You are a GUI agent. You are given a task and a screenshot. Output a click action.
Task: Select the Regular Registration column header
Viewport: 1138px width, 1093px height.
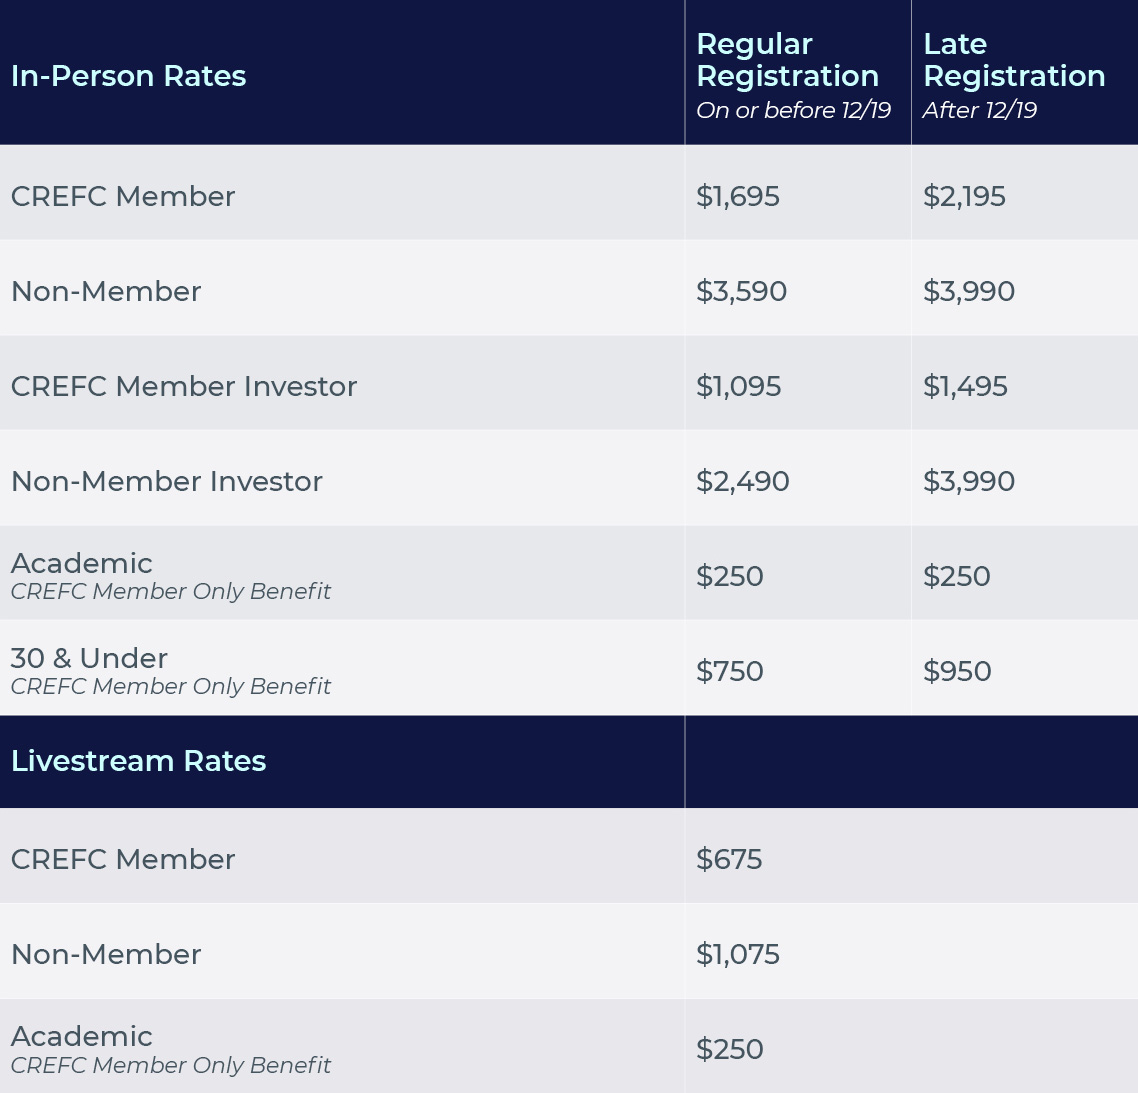coord(787,60)

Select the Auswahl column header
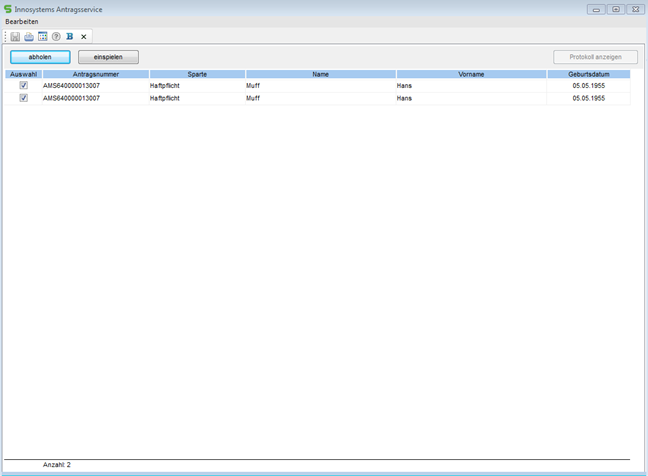[23, 74]
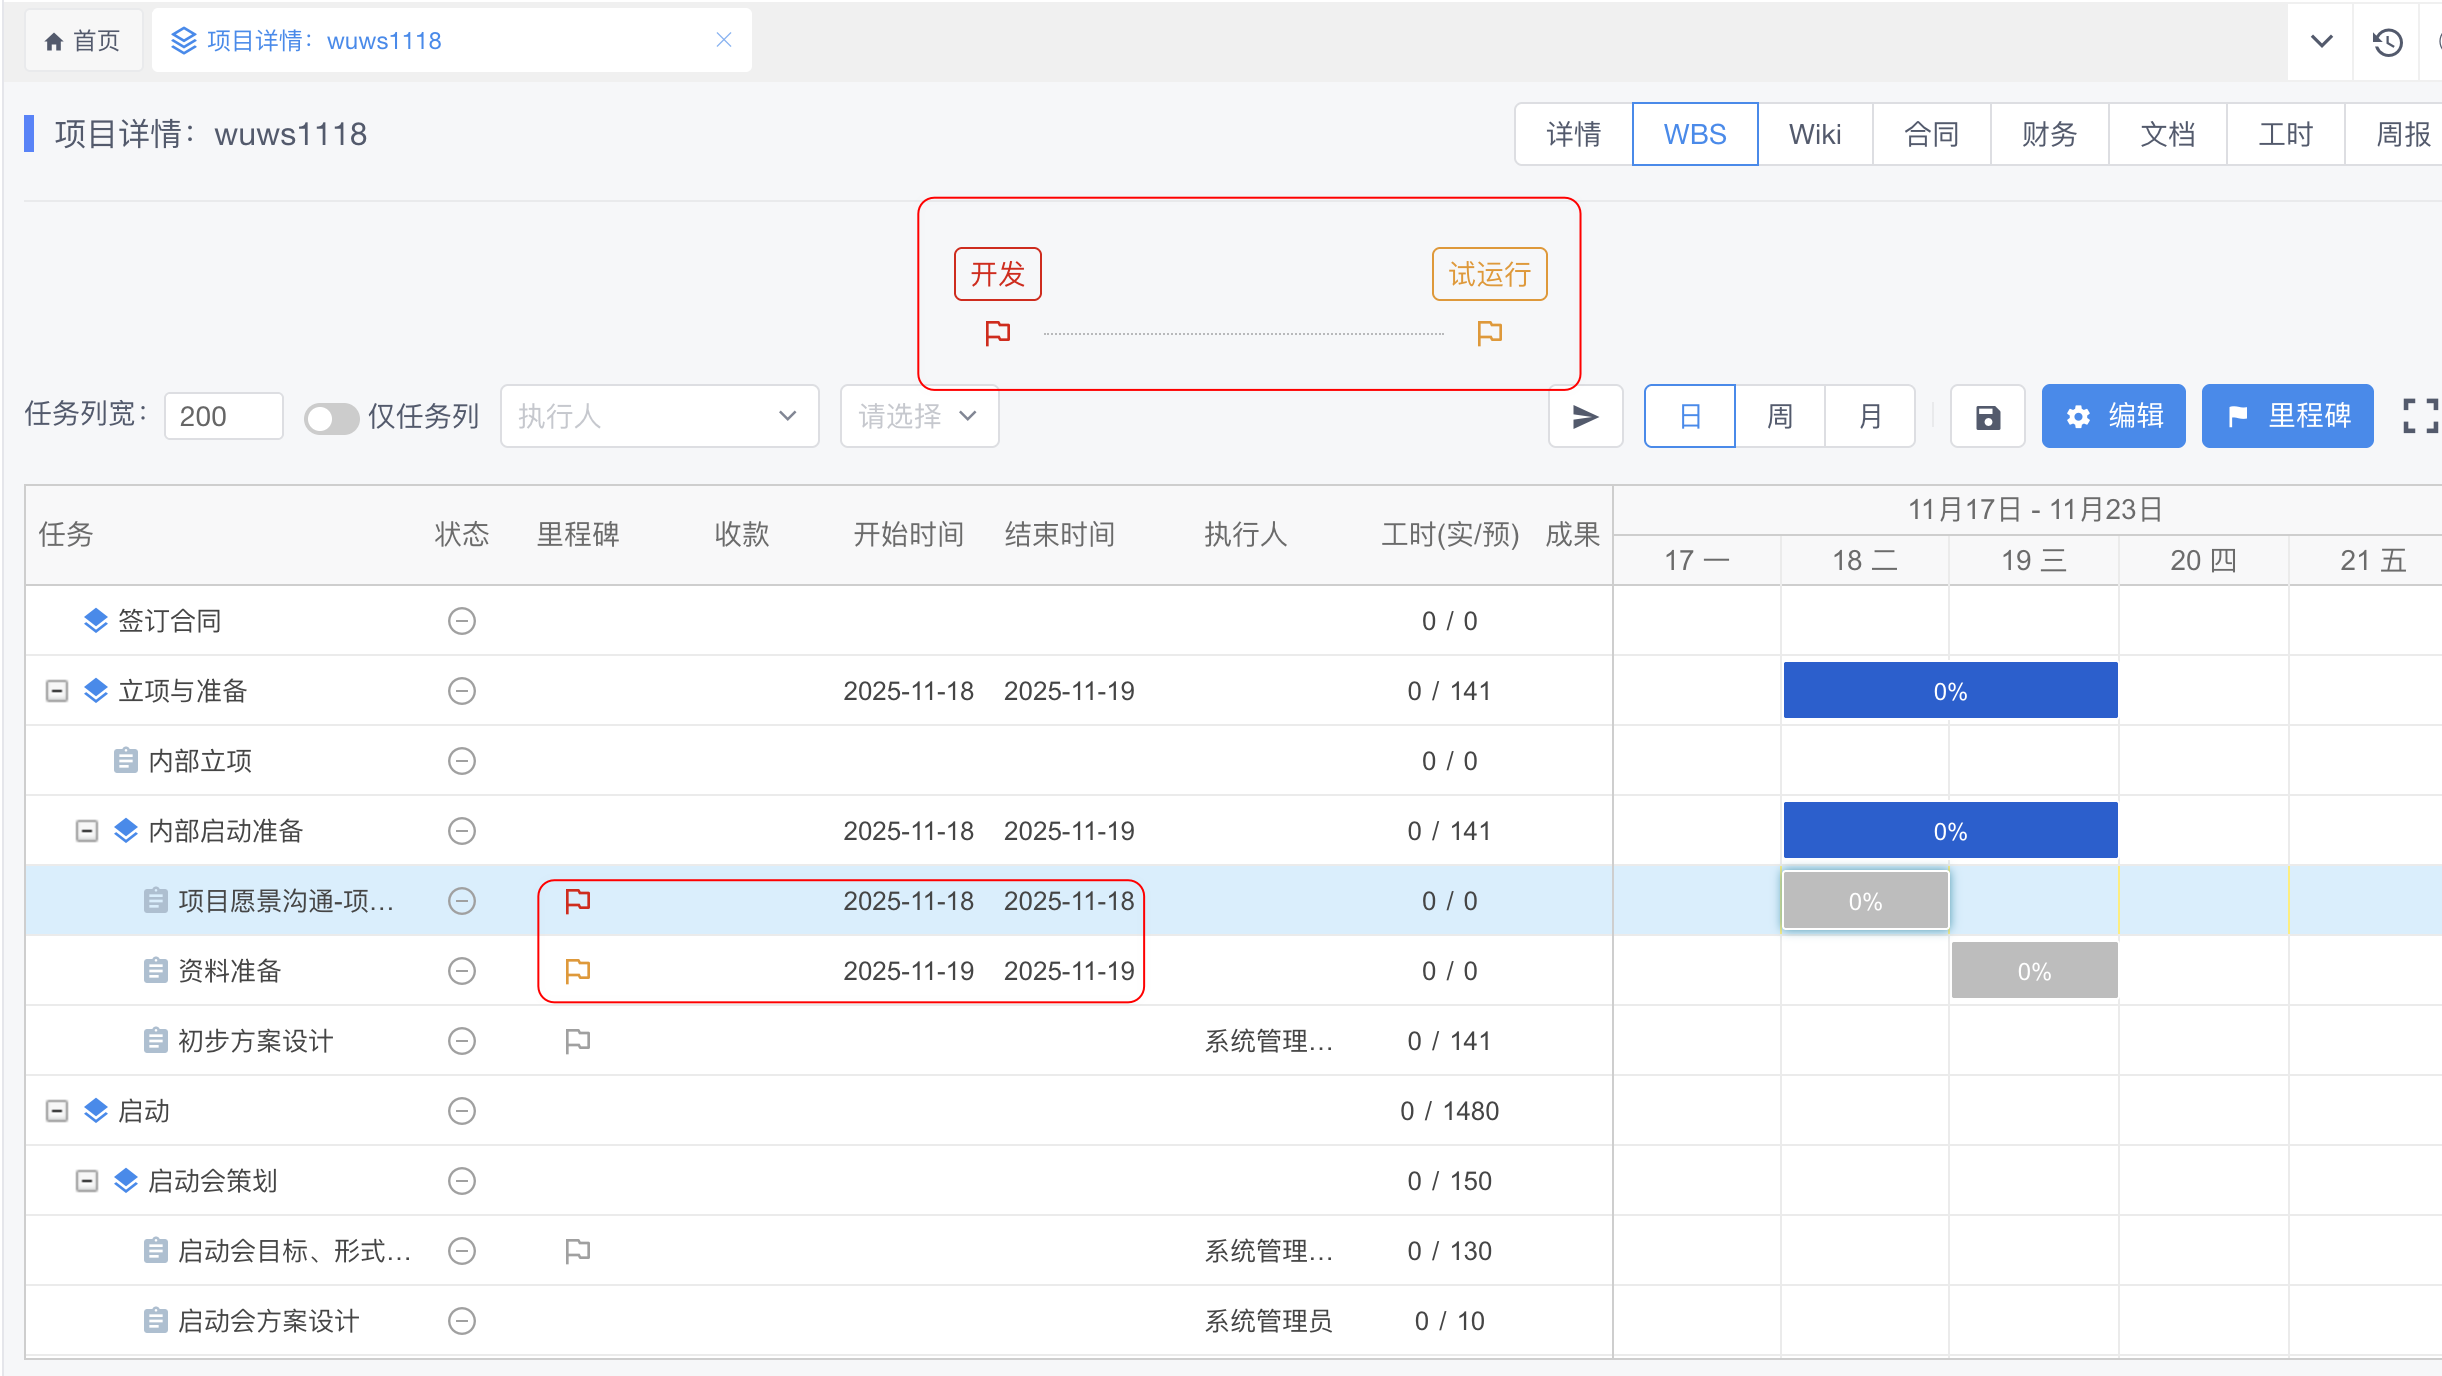Click the paper plane send icon
The height and width of the screenshot is (1376, 2442).
click(1584, 417)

====

Exercise prompt >>
Convert the lines of data above into a Markdown table with the columns "Row" and "Data line", numbering each row and omitting blank lines. Leave the pictures out of the table.

Reply >>
| Row | Data line |
|---|---|
| 1 | You are a GUI agent. You are given a task and a screenshot. Output a click action. |
| 2 | Task: Select the Regular Registration column header |
| 3 | Viewport: 1138px width, 1093px height. |
| 4 | coord(787,60) |
| 5 | Select the Auswahl column header |
| 6 | [23, 74] |
| 7 | Click the paper plane send icon |
| 8 | The height and width of the screenshot is (1376, 2442). |
| 9 | click(1584, 417) |